Damian Green scandal prompts anger towards police and misconduct claims

Posted on Dec 23 2017 - 2:43am by admin

The officers, accused of leaking details about pornographic material found almost a decade ago on Mr Green’s computer, were warned they could even face prosecution.

A clearly angry Prime Minister said she expects alleged breaches of professional conduct “to be taken seriously” and other Tory MPs said the former officers deserved criminal action.

Metropolitan Police Commissioner Cressida Dick said Scotland Yard had referred the two retired officers to the Information Commissioner’s Office over possible breaches of data protection legislation.

Mr Green, made First Secretary by Mrs May after the election, was dramatically sacked from the Cabinet on Wednesday after admitting he made “misleading” statements claiming he knew nothing about the discovery of pornography on his computer during a 2008 investigation into Home Office leaks.

Allies of the Prime Minister said she had no choice but to act after a Cabinet Office inquiry found he had breached the ministerial code.

But Conservative backbenchers said his misconduct was “dwarfed” by the actions of former Met assistant commissioner Bob Quick and ex-detective constable Neil Lewis in passing to the media confidential information obtained during a police inquiry.

Speaking during a visit to Poland, Mrs May made it clear she shared anger about the way details of the 2008 police inquiry had entered the public domain. Mr Green was a shadow minister for the Tories, who were in opposition at the time, when Labour ministers ordered an investigation into a series of damaging leaks which led to his computer being confiscated by police.

The pornography, which was legal, was discovered as a result of the controversial action.

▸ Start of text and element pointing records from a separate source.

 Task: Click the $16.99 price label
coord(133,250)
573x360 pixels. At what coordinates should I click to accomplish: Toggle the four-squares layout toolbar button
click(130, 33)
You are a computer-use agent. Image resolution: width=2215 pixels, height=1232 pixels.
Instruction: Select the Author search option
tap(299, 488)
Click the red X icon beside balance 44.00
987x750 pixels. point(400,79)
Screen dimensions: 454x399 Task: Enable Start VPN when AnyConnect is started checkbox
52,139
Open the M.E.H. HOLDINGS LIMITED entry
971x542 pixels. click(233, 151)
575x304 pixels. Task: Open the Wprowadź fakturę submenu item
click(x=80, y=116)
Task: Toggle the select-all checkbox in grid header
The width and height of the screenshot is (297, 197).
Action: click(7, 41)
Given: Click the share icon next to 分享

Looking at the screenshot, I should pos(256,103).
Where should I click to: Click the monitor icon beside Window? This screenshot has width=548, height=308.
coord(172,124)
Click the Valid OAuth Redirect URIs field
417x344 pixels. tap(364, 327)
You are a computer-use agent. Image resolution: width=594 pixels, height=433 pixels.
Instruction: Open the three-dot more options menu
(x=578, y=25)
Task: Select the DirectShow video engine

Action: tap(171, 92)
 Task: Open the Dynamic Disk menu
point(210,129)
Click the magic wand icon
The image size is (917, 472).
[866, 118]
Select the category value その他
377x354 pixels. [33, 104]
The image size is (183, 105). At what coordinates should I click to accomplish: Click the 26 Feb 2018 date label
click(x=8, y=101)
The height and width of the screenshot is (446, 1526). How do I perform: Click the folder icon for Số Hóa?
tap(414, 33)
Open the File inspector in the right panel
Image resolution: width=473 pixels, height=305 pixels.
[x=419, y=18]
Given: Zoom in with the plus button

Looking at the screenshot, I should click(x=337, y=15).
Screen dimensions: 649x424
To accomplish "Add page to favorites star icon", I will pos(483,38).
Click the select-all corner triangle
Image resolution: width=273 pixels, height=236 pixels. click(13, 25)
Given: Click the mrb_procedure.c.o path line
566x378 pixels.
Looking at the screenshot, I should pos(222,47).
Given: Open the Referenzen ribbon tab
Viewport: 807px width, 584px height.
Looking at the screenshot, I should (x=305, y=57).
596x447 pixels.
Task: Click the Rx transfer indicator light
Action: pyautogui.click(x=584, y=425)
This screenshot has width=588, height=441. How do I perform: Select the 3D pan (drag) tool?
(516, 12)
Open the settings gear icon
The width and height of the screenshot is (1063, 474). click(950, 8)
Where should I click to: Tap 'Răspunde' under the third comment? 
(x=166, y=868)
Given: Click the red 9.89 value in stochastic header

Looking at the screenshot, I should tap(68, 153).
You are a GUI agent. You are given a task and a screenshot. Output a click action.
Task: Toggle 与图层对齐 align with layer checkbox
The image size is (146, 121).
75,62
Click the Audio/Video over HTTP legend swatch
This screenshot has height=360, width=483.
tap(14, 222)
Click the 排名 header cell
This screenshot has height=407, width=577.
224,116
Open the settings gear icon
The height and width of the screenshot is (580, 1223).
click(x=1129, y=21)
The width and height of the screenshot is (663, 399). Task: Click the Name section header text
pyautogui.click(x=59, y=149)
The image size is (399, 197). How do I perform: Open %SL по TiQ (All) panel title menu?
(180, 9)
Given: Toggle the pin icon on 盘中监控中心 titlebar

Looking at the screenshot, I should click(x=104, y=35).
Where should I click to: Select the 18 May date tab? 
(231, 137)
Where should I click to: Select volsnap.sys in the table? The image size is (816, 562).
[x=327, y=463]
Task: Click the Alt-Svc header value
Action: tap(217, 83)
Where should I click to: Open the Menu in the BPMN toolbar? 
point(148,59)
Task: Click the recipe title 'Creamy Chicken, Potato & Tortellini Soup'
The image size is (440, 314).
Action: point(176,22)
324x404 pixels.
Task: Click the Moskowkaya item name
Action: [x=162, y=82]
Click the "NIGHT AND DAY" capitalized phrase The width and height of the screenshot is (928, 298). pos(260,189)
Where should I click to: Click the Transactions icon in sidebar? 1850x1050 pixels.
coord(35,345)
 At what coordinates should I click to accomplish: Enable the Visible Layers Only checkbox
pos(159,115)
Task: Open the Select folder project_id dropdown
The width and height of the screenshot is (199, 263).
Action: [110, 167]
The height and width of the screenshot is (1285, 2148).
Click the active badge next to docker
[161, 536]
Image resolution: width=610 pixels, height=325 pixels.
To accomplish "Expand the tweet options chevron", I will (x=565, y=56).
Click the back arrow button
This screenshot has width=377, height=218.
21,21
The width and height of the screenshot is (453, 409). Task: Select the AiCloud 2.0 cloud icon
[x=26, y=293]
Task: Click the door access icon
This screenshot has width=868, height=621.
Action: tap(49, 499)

Nine years later its existence was used against Mr Green by the retired police officers in what Tory MPs are calling “a vendetta”.

Mrs May said: “I share the concerns that have been raised across the political spectrum and I expect that issue to be properly investigated, to be taken seriously and to be properly looked at.”

Conservative MP Chris Philp told the BBC: “I think they should be investigated for misconduct in public office. That is a criminal offence.

“What they have done is completely wrong.

“It undermines trust in the police. How can any of us trust giving information to the police if senior officers leak in this way?”

Appearing before the London Assembly, Yard Commissioner Cressida Dick said the ICO was the right body to take the inquiry forward.

“We are disappointed to see that it appears that former colleagues have put into the public domain via the media material that they appear to have had access to as part of the confidential investigation,” she said.

“I have a very strong view that the responsibility that goes with being a police officer or a member of police staff is very clear in relation to people’s personal information.”

Information Commissioner Elizabeth Denham said ICO’s investigation would look at whether the individuals concerned had “acted unlawfully by retaining or disclosing personal data”.

She said: “These are serious allegations and we are investigating to determine whether the law has been broken and what further action is necessary.”

Mr Green strongly denies looking at pornography on his work computer and has also rejected another allegation – that he sexually harassed journalist and former Tory activist Kate Maltby.

But he accepted he had breached the code of conduct. Health Secretary Jeremy Hunt said that Mrs May had no choice but to sack her lifelong friend but acted with a “very heavy heart”.

Trade minister Mark Garnier – investigated after it was revealed he called a former secretary “sugar ****” and also asked her to buy sex toys – was found not to have breached the ministerial code yesterday and remains in his post.